> **Teks Sumber**:
KESEDIHAN SEORANG KAKAK 

Khazanah

Oleh : Syaiful Anwar

Dosen FE Unand Kampus II Payakumbuh 

 

Seorang ulama yang bernama Abu Sinan sedang berduka karena kematian adiknya. Banyak orang yang bertakziah ke rumahnya. Diantara para pelayat itu ada yang bernama Yusuf Al Ghirbani. 

 

Di tengah takziah itu sangat tampak dalam kesedihan Abu Sinan. Banyak mereka yang menghiburnya. Namun tak dihiraukan oleh Abu Sinan. Meski banyak yang gagal menghibur Abu Sinan, Yusuf Al Ghirbani berusaha untuk menghilangkan kesedihan Abu Sinan. 

“Abu Sinan, kematian adalah suatu hal tak dapat dielakkan. 

Setiap orang pasti mengalaminya. Apakah hal itu tak kau sadari?” “Ya, aku mengerti,” jawab Abu Sinan. 

 

“Mengapa kau tak merelakan kepergian adikmu? Berduka suatu hal yang wajar. Siapapun pasti mengalami rasa sedih karena kematian anggota keluarga, tetapi jangan sampai berlebihan dan berlarut-larut”. 

 

“Adikku tak pernah berhenti menerima azab, sejak pagi hingga sore. Bagaimana aku tak bersedih?” 

 

“Apakah Allah memang memperlihatkan kepadamu apa yang dialami oleh adikmu? Bagaimana kau mengetahui apa yang dialami adikmu?” 

“Memang Allah tak melihatkan kepadaku secara langsung, tetapi saat aku sendirian di dekat kuburan adikku, saat itulah aku mendengar suara dari dalam kuburan adikku” 

“Suara apa?” 

 

“Rintihan. Adikku berkata, “Mengapa mereka meninggalkan sendirian, menanggung beban siksa. Padahal semasa hidup aku mengerjakan shalat dan berpuasa?”. Rintihannya itu terus teringat, sehingga aku menjadi sedih dan menangis. Mendengar suara adikku, aku tak tahan, dan ku gali kuburan adikku. Aku berusaha melihat apa yang terjadi. Aku terperanjat, karena liang kubur adikku telah dipenuhi oleh api. Pada leher adikku terdapat kalung api yang membara. Aku pun berusaha menolongnya. Tetapi jari tanganku ikut terbakar. Aku tak tahan melihat dan mengalami semua itu, sehingga kutimbun kembali kuburan itu”.

> **Perintah Tugas**: Tuliskan ulang bagian teks tentang kesedihan seorang kakak, mulai dari "Dosen FE Unand" dan terus sampai "Yusuf Al Ghirbani.", lalu ganti "bertakziah" dengan "melayat". Baris-baris data berasal dari sumber yang berbeda.

> **Cuplikan Dataset**:
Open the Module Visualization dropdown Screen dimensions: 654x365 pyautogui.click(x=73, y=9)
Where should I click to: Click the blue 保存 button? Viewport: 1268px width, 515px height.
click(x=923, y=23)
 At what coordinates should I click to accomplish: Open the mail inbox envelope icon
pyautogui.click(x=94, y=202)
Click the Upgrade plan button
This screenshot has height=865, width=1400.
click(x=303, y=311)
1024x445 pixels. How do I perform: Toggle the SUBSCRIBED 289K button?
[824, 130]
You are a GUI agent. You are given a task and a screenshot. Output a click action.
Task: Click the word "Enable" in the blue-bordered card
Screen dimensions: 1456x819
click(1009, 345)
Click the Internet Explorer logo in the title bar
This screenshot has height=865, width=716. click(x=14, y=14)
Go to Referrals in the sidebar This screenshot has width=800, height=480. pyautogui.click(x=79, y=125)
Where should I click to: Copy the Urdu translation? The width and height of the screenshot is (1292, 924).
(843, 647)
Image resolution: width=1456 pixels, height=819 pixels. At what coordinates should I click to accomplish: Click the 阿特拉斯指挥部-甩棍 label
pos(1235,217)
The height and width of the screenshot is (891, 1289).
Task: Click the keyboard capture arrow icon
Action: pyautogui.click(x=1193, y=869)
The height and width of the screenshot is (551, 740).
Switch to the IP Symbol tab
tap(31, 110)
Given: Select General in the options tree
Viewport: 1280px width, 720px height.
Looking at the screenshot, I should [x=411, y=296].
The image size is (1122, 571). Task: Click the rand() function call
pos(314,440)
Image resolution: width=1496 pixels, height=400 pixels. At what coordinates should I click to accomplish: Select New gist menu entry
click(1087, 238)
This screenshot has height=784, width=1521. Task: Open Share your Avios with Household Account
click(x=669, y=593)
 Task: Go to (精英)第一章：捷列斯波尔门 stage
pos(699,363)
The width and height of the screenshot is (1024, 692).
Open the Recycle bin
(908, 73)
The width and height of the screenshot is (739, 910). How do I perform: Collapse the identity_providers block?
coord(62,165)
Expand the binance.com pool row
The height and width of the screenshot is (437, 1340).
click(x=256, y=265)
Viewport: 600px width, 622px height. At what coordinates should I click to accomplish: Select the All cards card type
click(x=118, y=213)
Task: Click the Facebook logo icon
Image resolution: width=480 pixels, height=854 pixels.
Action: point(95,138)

> **Hasil Tugas**:
Dosen FE Unand Kampus II Payakumbuh 

 

Seorang ulama yang bernama Abu Sinan sedang berduka karena kematian adiknya. Banyak orang yang melayat ke rumahnya. Diantara para pelayat itu ada yang bernama Yusuf Al Ghirbani.